In research published online April 8 in the Journal of Neuroscience, a protein implicated in the development of migraine symptoms caused pain responses in female rodents, but not in males, when introduced into the meninges, the protective tissue layers surrounding the brain.
Most previous preclinical investigations of migraine and the protein, called calcitonin gene-related peptide (CGRP), used only male animals, leaving the question of neurobiological sex differences unanswered, said Dr. Greg Dussor, the corresponding author of the study and an associate professor of neuroscience in the UT Dallas School of Behavioral and Brain Sciences.
"This is the first study to show that CGRP might act differently between sexes," said Dussor, Fellow, Eugene McDermott Professor. "It also shows that CGRP can have a pain-related effect in the meninges, which is something that has been questioned in the literature previously."
Migraine -- a condition defined by severe periodic headaches often accompanied by nausea, vision disturbances and light or sound sensitivity -- is the most common neurological disorder worldwide and the second-leading cause of disability. Despite CGRP's well-established role in migraine, it is unknown where in the body it contributes to the condition.
"We already know CGRP has a prominent role in migraine. It's been investigated for more than 30 years," Dussor said. "CGRP is produced both in the central nervous system -- the brain and spinal cord -- and in the peripheral nervous system, which goes everywhere else, including the meninges. But it can't move between the two; it's too large to cross the blood-brain barrier that shields the central nervous system."
The neurons that innervate the meninges signal the pain of a headache. However, because of the full range of symptoms and phases involved in migraine, the condition is believed to start in the brain.
The experiment involved injecting small doses of CGRP into the dura mater, the outermost layer of the meninges. Only the female animals experienced headache symptoms. The researchers observed a similar pain response in the female animals' paws when injected there.

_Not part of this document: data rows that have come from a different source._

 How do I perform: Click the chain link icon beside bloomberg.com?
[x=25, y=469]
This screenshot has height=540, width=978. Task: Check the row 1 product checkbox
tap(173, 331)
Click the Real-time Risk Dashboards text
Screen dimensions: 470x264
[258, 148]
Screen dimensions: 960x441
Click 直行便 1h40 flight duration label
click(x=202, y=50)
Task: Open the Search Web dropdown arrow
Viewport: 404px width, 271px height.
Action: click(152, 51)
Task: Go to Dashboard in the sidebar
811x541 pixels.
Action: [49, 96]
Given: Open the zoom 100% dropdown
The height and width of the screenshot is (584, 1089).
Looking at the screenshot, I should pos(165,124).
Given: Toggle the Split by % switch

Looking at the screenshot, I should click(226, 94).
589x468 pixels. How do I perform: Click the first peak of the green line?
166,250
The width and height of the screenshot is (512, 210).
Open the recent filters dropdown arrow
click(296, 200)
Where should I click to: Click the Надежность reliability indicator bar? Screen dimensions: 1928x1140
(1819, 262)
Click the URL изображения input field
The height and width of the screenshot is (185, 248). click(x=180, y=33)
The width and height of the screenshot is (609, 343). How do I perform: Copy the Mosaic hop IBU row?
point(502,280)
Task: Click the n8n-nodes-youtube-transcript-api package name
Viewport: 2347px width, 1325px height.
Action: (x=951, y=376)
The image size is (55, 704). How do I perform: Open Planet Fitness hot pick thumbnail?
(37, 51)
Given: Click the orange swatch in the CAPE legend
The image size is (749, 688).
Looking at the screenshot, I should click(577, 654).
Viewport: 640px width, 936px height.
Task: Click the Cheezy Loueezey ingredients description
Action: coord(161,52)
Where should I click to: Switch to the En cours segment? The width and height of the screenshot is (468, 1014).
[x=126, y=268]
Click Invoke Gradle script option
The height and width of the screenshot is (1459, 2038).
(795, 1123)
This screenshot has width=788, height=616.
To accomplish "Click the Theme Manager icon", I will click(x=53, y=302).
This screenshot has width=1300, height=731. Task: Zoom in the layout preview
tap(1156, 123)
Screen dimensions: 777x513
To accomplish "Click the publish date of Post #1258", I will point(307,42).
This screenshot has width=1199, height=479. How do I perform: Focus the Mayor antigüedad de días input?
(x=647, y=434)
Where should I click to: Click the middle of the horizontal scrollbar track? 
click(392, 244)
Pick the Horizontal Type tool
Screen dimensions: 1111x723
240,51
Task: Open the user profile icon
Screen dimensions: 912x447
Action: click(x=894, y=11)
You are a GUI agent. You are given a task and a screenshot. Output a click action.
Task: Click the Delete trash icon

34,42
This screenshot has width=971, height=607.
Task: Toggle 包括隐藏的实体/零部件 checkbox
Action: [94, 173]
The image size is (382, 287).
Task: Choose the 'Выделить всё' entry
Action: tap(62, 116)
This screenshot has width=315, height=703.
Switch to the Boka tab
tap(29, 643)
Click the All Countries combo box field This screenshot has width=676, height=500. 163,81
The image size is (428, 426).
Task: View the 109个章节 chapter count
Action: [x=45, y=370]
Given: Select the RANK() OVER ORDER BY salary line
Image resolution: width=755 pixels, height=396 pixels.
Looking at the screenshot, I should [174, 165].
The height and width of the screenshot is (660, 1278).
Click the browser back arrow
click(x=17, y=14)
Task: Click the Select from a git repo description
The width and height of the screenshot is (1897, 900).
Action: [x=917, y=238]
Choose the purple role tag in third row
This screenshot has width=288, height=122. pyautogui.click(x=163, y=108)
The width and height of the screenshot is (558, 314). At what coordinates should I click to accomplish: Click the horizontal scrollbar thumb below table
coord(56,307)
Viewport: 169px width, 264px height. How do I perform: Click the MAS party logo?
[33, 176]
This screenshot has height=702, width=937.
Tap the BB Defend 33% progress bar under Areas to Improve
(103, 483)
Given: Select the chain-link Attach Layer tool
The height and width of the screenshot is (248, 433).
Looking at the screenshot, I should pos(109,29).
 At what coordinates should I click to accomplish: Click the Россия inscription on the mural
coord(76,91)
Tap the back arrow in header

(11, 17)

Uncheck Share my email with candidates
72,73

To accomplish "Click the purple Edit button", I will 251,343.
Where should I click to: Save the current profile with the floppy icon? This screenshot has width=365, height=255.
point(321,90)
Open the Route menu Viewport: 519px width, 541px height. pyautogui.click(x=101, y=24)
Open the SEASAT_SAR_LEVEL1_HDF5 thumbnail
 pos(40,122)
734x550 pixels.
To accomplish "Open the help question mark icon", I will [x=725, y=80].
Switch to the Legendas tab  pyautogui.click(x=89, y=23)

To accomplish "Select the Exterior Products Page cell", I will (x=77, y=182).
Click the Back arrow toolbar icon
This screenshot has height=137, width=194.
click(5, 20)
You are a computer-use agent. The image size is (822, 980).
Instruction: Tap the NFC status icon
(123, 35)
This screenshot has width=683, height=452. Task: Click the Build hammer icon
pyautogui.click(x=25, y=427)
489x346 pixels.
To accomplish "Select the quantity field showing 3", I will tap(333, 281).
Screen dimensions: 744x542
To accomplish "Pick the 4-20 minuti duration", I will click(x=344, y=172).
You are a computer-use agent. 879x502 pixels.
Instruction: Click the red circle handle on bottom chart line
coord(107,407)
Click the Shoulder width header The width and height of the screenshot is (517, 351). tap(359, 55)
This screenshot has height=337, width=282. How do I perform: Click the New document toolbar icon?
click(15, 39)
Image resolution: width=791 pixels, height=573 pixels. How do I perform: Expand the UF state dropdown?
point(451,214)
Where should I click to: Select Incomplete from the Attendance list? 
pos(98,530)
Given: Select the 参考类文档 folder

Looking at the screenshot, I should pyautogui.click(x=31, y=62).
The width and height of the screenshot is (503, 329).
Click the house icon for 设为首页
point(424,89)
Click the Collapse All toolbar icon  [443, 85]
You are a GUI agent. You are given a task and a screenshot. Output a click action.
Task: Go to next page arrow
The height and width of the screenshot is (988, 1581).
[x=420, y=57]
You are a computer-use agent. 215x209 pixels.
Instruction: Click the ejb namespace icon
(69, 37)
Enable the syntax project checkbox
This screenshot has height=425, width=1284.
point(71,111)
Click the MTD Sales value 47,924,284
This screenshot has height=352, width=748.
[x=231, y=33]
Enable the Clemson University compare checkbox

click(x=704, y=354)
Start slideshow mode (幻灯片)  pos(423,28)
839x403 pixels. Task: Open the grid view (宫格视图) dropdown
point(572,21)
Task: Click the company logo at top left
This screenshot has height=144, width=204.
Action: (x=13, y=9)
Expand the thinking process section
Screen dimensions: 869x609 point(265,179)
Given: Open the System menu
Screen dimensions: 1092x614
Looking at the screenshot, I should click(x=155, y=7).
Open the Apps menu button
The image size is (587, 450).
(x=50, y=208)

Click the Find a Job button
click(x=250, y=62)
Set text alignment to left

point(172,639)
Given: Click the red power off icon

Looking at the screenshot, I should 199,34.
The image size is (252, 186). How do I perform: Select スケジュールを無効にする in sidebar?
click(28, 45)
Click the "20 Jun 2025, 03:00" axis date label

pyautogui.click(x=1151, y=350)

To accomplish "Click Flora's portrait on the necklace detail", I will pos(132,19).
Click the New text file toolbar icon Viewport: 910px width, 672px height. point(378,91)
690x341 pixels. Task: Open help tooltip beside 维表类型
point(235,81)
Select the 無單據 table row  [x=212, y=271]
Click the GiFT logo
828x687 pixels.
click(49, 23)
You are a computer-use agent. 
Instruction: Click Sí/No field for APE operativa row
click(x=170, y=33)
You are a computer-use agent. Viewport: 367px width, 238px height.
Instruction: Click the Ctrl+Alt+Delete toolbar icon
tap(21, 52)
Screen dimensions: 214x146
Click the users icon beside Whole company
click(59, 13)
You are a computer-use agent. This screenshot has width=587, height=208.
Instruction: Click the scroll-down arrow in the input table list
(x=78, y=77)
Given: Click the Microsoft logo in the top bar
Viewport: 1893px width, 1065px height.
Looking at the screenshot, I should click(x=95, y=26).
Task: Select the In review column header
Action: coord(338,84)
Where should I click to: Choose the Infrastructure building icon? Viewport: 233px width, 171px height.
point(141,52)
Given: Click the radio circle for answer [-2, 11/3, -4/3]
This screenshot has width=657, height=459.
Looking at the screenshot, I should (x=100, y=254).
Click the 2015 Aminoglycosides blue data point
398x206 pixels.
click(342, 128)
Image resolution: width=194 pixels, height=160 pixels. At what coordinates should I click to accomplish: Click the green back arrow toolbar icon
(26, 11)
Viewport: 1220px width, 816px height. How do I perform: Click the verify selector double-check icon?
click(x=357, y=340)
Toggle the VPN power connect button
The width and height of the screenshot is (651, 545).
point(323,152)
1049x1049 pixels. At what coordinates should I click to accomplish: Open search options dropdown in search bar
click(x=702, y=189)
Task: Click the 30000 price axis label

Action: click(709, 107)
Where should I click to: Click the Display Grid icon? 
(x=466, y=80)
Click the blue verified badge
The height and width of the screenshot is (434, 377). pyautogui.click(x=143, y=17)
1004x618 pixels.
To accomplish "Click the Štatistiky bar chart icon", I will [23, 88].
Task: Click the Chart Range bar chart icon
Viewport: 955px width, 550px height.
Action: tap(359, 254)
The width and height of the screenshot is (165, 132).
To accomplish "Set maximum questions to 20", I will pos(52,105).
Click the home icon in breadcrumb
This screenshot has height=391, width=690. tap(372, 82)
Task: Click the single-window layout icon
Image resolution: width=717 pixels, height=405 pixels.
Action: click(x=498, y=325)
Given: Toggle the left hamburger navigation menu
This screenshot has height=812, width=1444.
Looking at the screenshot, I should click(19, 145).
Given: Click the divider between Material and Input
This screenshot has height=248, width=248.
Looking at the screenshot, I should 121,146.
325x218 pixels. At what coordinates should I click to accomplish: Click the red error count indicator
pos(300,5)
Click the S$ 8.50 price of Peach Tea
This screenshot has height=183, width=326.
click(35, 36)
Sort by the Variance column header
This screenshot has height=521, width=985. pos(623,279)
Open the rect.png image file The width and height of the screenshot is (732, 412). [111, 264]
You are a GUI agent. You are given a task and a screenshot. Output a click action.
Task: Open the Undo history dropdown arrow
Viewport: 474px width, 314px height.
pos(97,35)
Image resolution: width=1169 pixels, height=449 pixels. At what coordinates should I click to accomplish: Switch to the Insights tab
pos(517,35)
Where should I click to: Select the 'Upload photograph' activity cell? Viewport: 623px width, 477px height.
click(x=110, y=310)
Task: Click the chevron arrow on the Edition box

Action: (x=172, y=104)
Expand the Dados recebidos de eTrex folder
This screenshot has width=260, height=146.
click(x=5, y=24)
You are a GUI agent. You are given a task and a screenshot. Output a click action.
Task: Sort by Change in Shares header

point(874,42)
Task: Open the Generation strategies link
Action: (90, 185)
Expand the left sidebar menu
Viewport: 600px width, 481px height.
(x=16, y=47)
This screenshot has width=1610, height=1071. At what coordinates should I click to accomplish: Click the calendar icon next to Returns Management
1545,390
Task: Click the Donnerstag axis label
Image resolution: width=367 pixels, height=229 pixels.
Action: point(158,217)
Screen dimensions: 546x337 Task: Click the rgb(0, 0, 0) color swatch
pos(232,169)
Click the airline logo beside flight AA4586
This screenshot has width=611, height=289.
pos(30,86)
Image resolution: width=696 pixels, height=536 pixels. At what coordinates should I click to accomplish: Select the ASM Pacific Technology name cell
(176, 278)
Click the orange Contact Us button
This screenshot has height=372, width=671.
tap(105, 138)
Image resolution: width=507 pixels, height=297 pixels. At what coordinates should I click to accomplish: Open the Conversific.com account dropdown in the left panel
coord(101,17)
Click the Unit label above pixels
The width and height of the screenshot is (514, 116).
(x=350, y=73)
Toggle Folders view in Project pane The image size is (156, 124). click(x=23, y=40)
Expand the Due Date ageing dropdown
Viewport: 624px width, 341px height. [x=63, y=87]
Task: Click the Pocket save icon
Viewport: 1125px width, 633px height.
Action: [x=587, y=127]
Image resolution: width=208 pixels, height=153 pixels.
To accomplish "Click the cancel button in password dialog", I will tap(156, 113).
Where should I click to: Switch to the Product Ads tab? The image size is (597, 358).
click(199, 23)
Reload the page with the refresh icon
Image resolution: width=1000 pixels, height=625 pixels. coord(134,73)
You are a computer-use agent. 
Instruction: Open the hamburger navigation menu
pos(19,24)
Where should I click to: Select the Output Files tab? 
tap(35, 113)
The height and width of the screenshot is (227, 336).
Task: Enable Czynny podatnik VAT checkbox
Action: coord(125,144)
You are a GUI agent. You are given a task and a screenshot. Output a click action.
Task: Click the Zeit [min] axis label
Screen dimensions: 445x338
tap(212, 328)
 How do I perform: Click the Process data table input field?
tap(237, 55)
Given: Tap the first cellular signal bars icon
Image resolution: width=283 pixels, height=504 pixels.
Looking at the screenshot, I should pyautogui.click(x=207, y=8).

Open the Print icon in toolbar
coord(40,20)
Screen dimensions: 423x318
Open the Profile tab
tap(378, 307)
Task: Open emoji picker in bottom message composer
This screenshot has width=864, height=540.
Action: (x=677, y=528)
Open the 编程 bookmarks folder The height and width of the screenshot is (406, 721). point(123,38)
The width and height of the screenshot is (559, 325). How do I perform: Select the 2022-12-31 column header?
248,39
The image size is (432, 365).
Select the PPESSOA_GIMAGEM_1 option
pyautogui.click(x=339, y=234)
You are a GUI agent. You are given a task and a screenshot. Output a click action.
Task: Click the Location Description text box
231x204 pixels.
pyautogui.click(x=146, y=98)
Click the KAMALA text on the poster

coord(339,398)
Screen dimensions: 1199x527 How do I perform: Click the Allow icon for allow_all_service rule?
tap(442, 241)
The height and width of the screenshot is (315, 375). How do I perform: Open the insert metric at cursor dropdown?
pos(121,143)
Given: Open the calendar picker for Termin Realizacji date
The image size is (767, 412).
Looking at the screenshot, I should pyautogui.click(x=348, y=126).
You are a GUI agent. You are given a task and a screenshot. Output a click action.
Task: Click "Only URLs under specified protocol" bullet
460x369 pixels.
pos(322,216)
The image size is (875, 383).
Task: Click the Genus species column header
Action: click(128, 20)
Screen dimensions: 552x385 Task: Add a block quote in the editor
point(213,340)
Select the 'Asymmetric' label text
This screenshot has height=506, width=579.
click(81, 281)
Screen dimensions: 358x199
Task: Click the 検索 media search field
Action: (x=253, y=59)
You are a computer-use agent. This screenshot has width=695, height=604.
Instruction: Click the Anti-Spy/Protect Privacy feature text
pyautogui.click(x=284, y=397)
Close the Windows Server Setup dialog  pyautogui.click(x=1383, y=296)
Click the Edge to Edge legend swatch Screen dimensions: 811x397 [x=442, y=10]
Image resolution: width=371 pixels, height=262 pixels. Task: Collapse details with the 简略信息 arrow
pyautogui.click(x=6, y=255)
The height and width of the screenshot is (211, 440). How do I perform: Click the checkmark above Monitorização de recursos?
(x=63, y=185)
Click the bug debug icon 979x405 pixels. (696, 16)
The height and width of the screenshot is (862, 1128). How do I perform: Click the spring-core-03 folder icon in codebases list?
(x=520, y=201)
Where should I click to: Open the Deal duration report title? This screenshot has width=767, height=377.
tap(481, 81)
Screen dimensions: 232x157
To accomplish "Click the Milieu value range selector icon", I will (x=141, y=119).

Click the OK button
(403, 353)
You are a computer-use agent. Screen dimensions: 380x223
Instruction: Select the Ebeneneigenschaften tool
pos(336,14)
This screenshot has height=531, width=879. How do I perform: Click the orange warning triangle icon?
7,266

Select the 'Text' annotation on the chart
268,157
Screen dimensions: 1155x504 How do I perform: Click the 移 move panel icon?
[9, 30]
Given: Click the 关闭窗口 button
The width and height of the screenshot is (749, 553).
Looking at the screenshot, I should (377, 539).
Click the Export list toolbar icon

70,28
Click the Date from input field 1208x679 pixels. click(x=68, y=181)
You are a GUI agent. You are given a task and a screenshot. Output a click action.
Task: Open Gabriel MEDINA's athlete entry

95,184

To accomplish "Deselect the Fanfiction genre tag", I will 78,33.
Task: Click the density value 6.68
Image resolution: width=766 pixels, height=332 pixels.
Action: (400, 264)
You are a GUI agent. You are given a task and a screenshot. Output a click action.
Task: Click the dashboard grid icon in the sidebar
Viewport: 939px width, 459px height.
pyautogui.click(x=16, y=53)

"That response shows that females may be more sensitive to CGRP throughout the body, not just the meninges," Dussor said. "But we don't know what that means for other types of pain yet."
The reasons for migraine's prevalence in females are likely complex. Because the male rodents were unaffected by introducing CGRP into the meninges, Dussor said the study does suggest that CGRP-based signaling from the meninges may contribute to the female-biased nature of this disorder.
In the wake of CGRP gaining more attention in migraine prevention research, the Food and Drug Administration has recently approved three therapeutic drugs that block the protein.
"Although CGRP plays a clear role in migraine, this does not imply that migraine is exclusively a CGRP-based disorder," Dussor said. "This is just the beginning of demonstrations showing that CGRP might act differently in women."
The study was funded by the National Institutes of Health. Additional authors from UT Dallas include Dr. Ted Price BS'97, Eugene McDermott Professor of neuroscience; Dr. Michael Burton, assistant professor in the School of Behavioral and Brain Sciences; Dr. Carolina Burgos-Vega, a research assistant who earned her PhD from UT Dallas in 2017; and Amanda Avona MS'18, a doctoral student in neuroscience. Dr. Armen Akopian, associate professor of endodontics at The University of Texas Health Science Center at San Antonio, also contributed to the research.